Ninguna descripción de la matanza podía tenerse por completa sin una referencia a la vida sexual de Jay. Entrevistando a antiguas amigas suyas, la prensa descubrió que le gustaba un poco atar con correas y simular azotes. Ello fue suficiente para convertirle en una mezcla de Gilles de Rais y marqués de Sade.
(...) Y, finalmente, estaba la historia del videocasete en que aparecíamos Sharon y yo haciendo el amor, descubierto por un investigador en un altillo del salón. Un periodista afirmó posteriormente que la policía había descubierto toda una colección de películas y fotografías pornográficas de famosos astros de Hollywood.
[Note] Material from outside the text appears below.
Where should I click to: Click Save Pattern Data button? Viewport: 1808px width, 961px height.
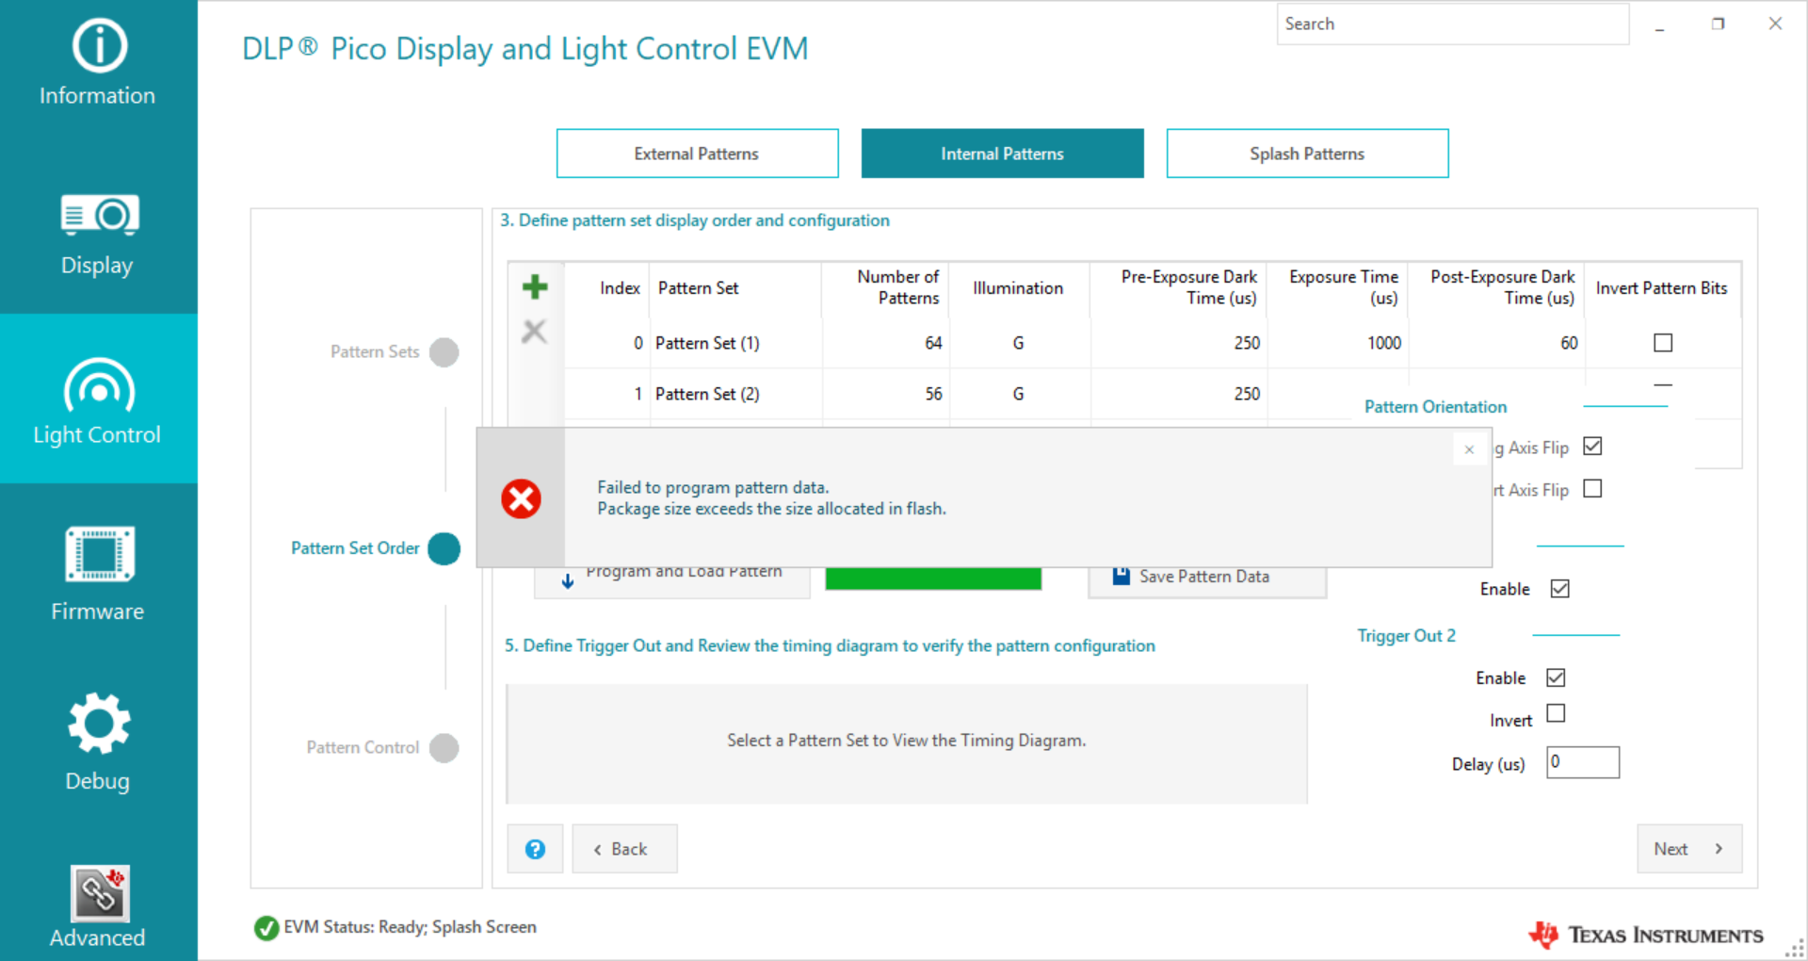point(1206,576)
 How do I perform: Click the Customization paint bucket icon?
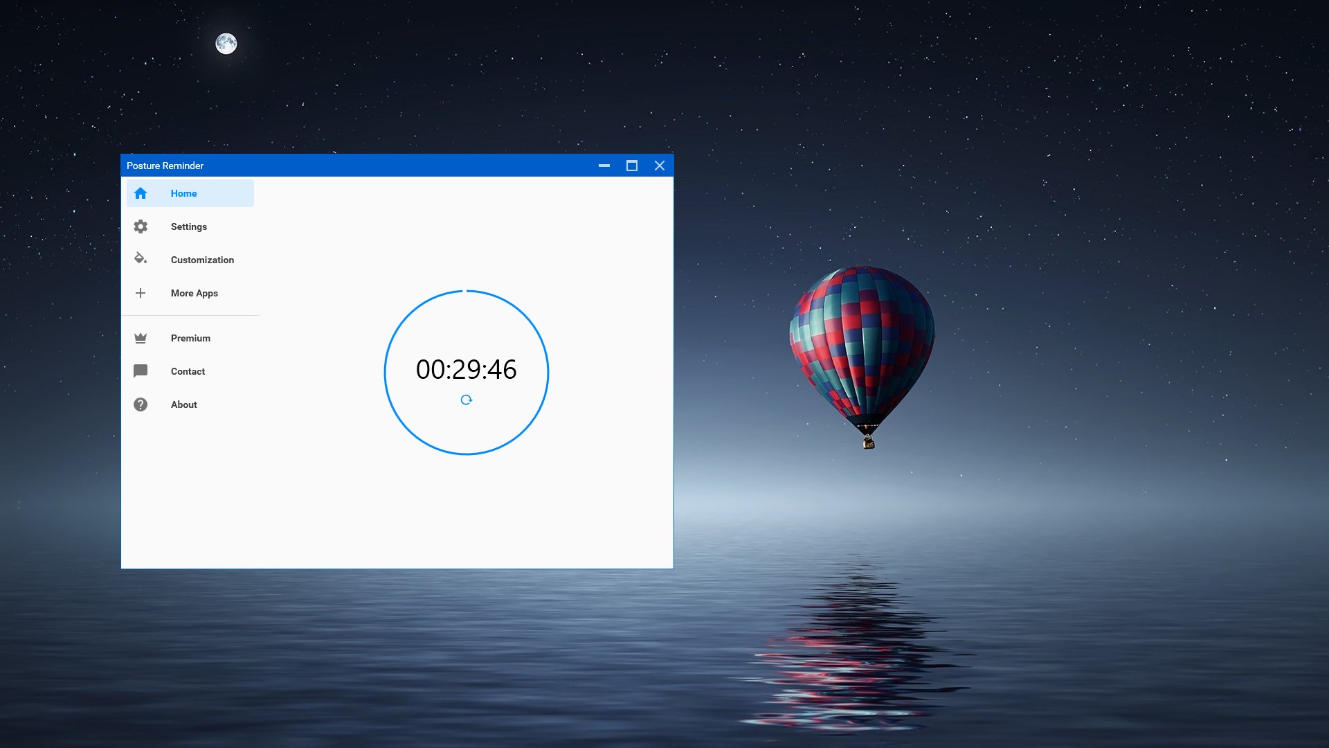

Aunque jamás me hicieron preguntas acerca de aquella cinta, no cabía duda de que se me acusaría de ocultar un significativo aspecto de nuestra vida si no mencionaba su existencia.
El video era el que le había comprado a la Paramount tras haberlo utilizado para grabar los ensayos de La semilla del diablo. Se trataba de un insólito juguete a finales de los sesenta y solíamos distraernos mucho con él. Una noche propuse encenderlo y hacer el amor.